> **Problem requirements**:
Copy each line of the records that holds the string "button".

++++ Available data ++++

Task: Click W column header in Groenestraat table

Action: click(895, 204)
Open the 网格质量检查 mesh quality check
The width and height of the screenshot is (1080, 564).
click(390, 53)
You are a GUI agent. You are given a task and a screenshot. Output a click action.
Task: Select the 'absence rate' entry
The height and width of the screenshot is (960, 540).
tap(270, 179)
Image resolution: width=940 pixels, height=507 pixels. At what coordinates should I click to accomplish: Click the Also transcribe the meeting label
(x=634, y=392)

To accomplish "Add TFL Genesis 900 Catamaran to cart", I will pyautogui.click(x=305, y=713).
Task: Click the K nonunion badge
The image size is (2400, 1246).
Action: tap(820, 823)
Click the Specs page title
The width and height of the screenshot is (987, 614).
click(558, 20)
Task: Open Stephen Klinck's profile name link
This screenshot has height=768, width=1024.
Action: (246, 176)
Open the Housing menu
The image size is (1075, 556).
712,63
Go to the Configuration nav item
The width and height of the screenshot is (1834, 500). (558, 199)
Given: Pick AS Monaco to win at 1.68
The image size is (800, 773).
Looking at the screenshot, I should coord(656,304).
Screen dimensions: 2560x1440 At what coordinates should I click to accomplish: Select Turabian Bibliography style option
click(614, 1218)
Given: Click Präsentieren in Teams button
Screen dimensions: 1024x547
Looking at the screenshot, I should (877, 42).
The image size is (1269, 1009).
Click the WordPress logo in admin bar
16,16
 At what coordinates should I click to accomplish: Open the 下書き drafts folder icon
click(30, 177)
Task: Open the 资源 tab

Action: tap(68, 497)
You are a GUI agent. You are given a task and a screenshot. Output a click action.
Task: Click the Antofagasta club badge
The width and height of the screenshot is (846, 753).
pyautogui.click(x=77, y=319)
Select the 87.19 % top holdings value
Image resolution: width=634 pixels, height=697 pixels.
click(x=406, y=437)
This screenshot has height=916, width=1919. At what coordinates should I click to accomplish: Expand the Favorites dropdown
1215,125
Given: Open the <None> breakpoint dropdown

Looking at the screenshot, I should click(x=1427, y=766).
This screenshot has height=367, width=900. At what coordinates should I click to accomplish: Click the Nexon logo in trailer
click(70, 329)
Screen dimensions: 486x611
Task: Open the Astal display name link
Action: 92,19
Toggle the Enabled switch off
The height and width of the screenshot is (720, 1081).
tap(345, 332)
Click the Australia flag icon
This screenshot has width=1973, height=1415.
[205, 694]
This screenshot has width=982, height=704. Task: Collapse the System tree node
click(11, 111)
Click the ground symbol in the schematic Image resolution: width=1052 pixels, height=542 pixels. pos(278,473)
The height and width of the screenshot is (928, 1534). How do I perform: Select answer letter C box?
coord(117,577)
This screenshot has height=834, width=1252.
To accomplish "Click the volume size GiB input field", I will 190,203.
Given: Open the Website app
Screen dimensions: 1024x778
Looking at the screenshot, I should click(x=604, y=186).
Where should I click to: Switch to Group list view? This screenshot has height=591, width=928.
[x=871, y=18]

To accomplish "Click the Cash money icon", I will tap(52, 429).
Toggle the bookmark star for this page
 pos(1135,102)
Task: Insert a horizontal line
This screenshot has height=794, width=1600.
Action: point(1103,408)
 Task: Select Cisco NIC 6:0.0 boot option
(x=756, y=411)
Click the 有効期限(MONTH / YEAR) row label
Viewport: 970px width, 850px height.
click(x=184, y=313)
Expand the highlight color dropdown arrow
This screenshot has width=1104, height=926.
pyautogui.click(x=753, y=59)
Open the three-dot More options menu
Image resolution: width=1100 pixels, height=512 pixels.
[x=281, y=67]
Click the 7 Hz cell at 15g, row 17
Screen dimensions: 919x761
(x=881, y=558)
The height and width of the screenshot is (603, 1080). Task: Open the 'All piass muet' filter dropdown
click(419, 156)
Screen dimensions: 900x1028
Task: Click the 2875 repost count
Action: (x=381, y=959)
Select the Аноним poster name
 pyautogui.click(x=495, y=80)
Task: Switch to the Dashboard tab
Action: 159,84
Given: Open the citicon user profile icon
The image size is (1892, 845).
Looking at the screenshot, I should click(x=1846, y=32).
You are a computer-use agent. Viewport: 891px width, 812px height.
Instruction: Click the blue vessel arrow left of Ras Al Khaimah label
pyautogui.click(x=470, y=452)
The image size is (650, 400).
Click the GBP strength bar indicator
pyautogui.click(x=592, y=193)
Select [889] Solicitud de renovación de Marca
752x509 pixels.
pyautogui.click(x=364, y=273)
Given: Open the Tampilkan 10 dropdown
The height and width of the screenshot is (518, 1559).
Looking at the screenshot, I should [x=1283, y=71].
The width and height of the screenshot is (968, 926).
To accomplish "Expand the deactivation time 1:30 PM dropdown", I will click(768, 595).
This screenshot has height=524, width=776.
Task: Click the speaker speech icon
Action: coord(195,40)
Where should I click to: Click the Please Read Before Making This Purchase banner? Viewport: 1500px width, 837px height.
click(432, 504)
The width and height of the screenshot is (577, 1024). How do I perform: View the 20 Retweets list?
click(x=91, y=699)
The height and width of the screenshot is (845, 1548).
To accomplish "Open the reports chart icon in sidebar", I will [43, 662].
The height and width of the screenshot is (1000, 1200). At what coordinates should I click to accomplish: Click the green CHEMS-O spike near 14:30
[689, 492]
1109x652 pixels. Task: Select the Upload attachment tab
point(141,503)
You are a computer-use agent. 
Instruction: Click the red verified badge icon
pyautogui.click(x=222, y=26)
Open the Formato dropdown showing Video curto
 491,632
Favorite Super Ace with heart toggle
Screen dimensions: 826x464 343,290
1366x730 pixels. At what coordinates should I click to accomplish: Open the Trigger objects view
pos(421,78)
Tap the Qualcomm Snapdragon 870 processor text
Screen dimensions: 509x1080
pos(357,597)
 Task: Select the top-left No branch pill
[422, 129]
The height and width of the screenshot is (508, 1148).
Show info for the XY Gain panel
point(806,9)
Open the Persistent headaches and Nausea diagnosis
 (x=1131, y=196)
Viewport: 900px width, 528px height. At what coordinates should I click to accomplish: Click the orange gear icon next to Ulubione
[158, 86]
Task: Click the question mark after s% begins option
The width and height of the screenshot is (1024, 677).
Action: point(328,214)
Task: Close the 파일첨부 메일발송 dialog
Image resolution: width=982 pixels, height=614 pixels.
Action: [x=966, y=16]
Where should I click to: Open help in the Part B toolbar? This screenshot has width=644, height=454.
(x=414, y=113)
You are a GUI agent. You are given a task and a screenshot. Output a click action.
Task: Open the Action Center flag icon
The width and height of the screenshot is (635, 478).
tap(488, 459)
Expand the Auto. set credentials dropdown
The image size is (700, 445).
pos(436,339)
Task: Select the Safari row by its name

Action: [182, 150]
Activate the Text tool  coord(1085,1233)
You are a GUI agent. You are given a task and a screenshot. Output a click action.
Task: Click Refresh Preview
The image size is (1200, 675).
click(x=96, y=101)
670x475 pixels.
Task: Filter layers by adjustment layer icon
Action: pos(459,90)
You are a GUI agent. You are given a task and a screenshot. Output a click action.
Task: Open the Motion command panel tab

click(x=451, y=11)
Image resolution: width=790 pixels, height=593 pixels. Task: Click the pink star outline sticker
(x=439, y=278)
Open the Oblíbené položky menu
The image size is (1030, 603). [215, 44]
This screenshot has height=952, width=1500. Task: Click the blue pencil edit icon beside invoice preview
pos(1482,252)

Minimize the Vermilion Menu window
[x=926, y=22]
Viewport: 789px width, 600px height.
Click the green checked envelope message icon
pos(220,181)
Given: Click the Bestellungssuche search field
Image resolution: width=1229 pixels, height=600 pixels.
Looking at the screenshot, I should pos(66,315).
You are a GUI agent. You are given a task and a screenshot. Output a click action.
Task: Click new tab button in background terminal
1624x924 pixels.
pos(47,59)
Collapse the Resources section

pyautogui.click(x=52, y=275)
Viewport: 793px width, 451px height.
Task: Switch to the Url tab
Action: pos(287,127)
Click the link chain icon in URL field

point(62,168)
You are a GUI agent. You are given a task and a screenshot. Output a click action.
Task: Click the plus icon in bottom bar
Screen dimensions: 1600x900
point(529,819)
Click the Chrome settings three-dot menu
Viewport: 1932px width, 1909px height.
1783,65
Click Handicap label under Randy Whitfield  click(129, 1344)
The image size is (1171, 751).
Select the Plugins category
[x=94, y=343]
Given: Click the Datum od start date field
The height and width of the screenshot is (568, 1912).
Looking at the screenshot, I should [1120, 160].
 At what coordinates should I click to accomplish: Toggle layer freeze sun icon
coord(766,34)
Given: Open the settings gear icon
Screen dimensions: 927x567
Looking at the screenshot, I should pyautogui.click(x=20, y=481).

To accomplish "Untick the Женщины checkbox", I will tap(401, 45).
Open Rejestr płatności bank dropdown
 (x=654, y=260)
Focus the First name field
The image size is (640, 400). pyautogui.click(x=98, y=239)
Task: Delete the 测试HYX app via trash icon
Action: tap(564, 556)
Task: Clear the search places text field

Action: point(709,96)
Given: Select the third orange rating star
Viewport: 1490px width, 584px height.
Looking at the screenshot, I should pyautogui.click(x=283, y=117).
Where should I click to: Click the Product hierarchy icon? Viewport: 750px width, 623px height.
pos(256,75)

++++

> **Output of the task**:
Given: Click Präsentieren in Teams button
Task: Click new tab button in background terminal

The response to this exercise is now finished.